Analysis of a Probabilistic Record Linkage Technique without Human Review

Shaun J Grannis 1, J Marc Overhage 1, Siu Hui 1, Clement J McDonald 1
PMCID: PMC1479910  PMID: 14728174

Abstract

We previously developed a deterministic record linkage algorithm demonstrating sensitivities approaching 90% while maintaining 100% specificity.1 Substantially better performance has been reported using probabilistic linkage techniques; however, such methods often incorporate human review into the process. To avoid human review, we employed an estimator function using the Expectation Maximization (EM) algorithm to establish a single true-link threshold. We compared the unsupervised probabilistic results against the manually reviewed gold-standard for two hospital registries, as well against our previous deterministic results. At an estimated specificity of 99.95%, actual specificities were 99.43% and 99.42% for registries A and B, respectively. At an estimated sensitivity of 99.95%, actual sensitivities were 99.19% and 98.99% for registries A and B, respectively. The EM algorithm estimated linkage parameters with acceptable accuracy, and was an improvement over the deterministic algorithm. Such a methodology may be used where record linkage is required, but human intervention is not possible or practical.

INTRODUCTION

Increasingly health care information is distributed across many independent databases and systems, both within and among organizations as separate islands with different patient identifiers.2 This is the case for data collected within an institution where there may be multiple identifiers, or for data collected about the same patient at different health care institutions, different pharmacy systems, different payers, and so on. This situation interferes with the aggregation of information about individuals across such databases as needed for public health reporting, clinical research, outcomes management, and drug toxicity reporting. Aggregation is important not only to determine a patient’s health care status, but also for population based studies. Record linkage is the process of combining information about an individual, family, or entity residing in one or more databases.

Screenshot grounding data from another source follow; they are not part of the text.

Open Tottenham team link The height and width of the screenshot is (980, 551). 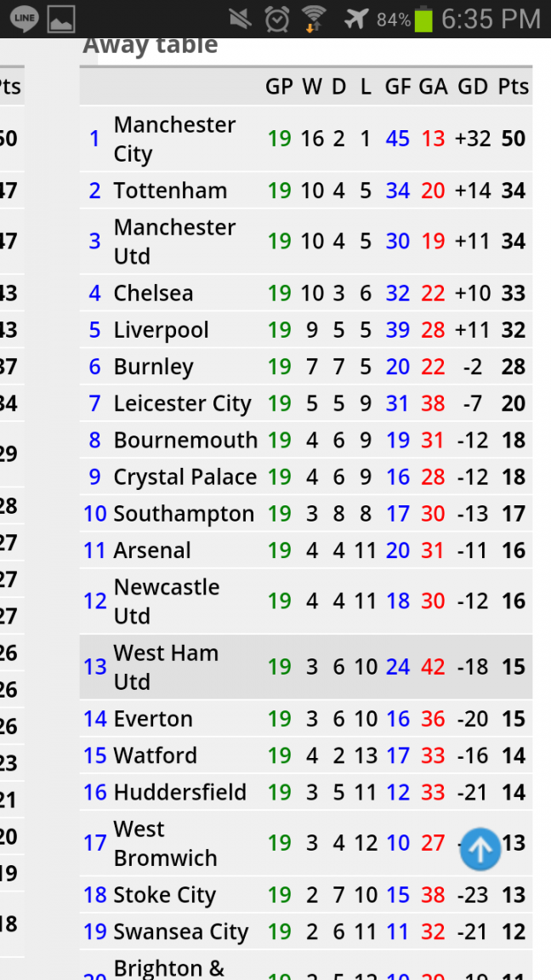point(170,191)
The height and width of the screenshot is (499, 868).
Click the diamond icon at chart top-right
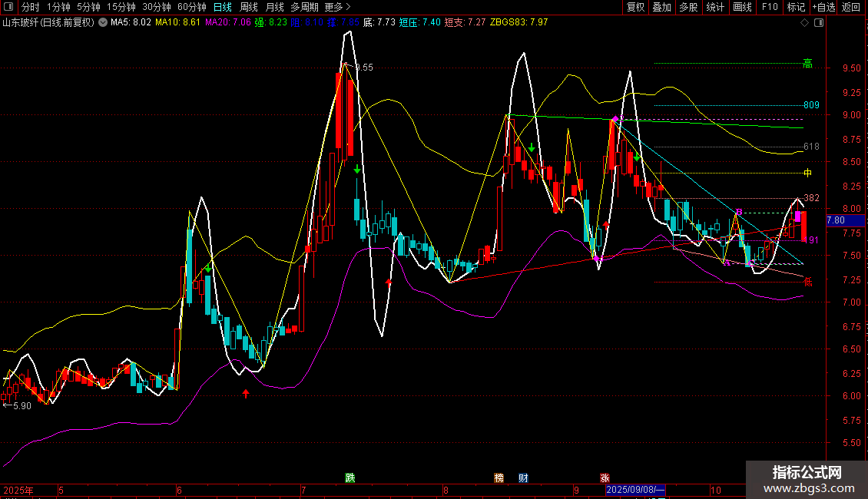coord(804,23)
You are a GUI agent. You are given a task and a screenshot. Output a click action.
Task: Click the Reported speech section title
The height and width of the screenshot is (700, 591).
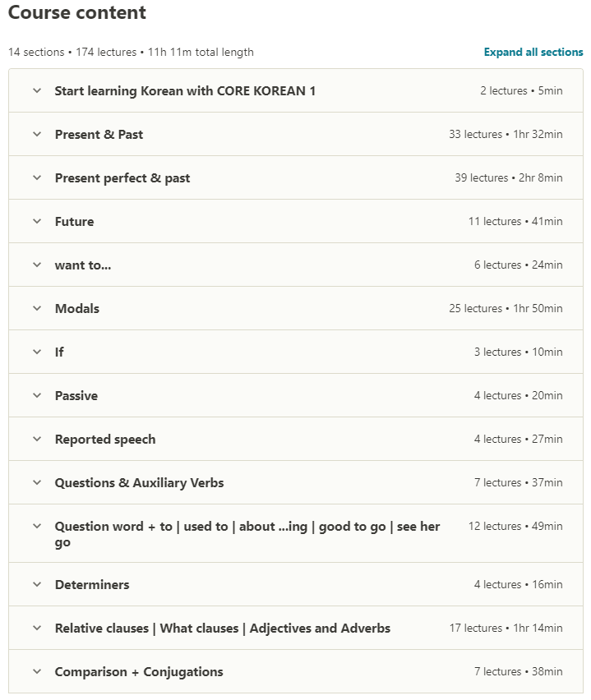tap(105, 440)
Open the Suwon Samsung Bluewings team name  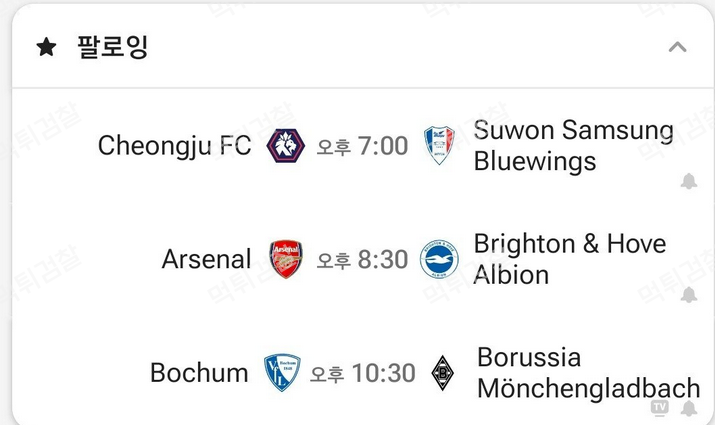[x=574, y=145]
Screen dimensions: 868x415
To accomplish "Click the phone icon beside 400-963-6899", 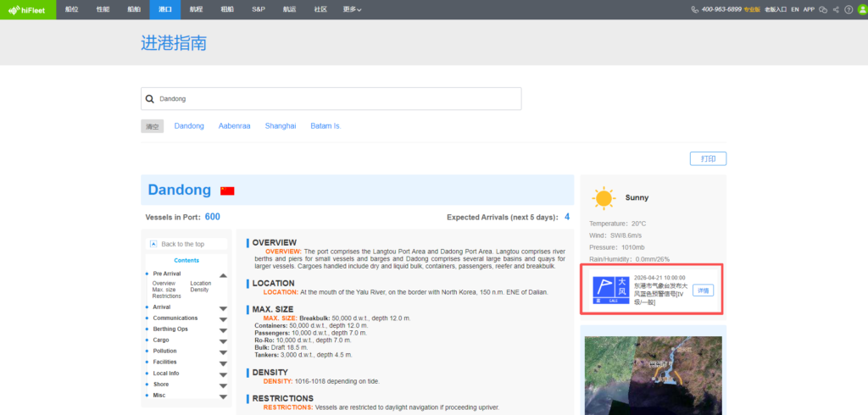I will click(x=695, y=9).
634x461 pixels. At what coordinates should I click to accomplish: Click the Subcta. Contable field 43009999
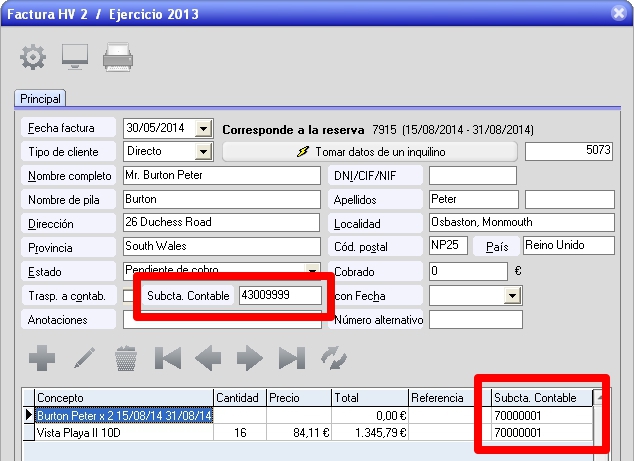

Several kinds of linkage algorithms exist.3 We previously developed an exact-agreement deterministic linkage algorithm and reported on its performance, which yielded sensitivities approaching 90% while maintaining 100% specificity.1 On the surface these results compare poorly with the success of probabilistic linkage methods, which can approach greater than 95% for both sensitivity and specificity.4 However these comparisons can be misleading because they reflect the success of the algorithm assisted by a human, not the algorithm alone. Probabilistic linkage software will declare a link for record-pairs with high match likelihood scores and will declare a non-link if the score is very low, but requires a human operator to evaluate the record-pair when the computed likelihood is within an indeterminate middle range.57 (Figure 1)

Figure 1. Typical two-threshold scheme for probabilistic scores using human review.

Figure 1

Record pairs between the upper and lower thresholds are manually reviewed for true- or false-link status.

We hypothesize that the Felligi-Sunter (FS) probabilistic linkage method will perform better than our exact-agreement deterministic method because the FS method produces match likelihood scores that are tailored to the unique characteristics of the specific records being linked. That being the case, we wanted to evaluate a probabilistic method without human intervention, so that we can make the right methodology choice when we cannot afford the high cost of a human operator, or because privacy concerns dominate. While the computational methods described in this research are well-known, there are no known reports describing the unsupervised performance of such methods using hospital registry data.

Probabilistic linkage algorithms generate a match likelihood score for each comparison. We can remove the human operator by picking a single threshold above which we declare a link and below which a non-link. (Figure 2) In this report we describe the performance of a probabilistic linkage algorithm implemented without human intervention, assess its performance, and compare it to our deterministic method.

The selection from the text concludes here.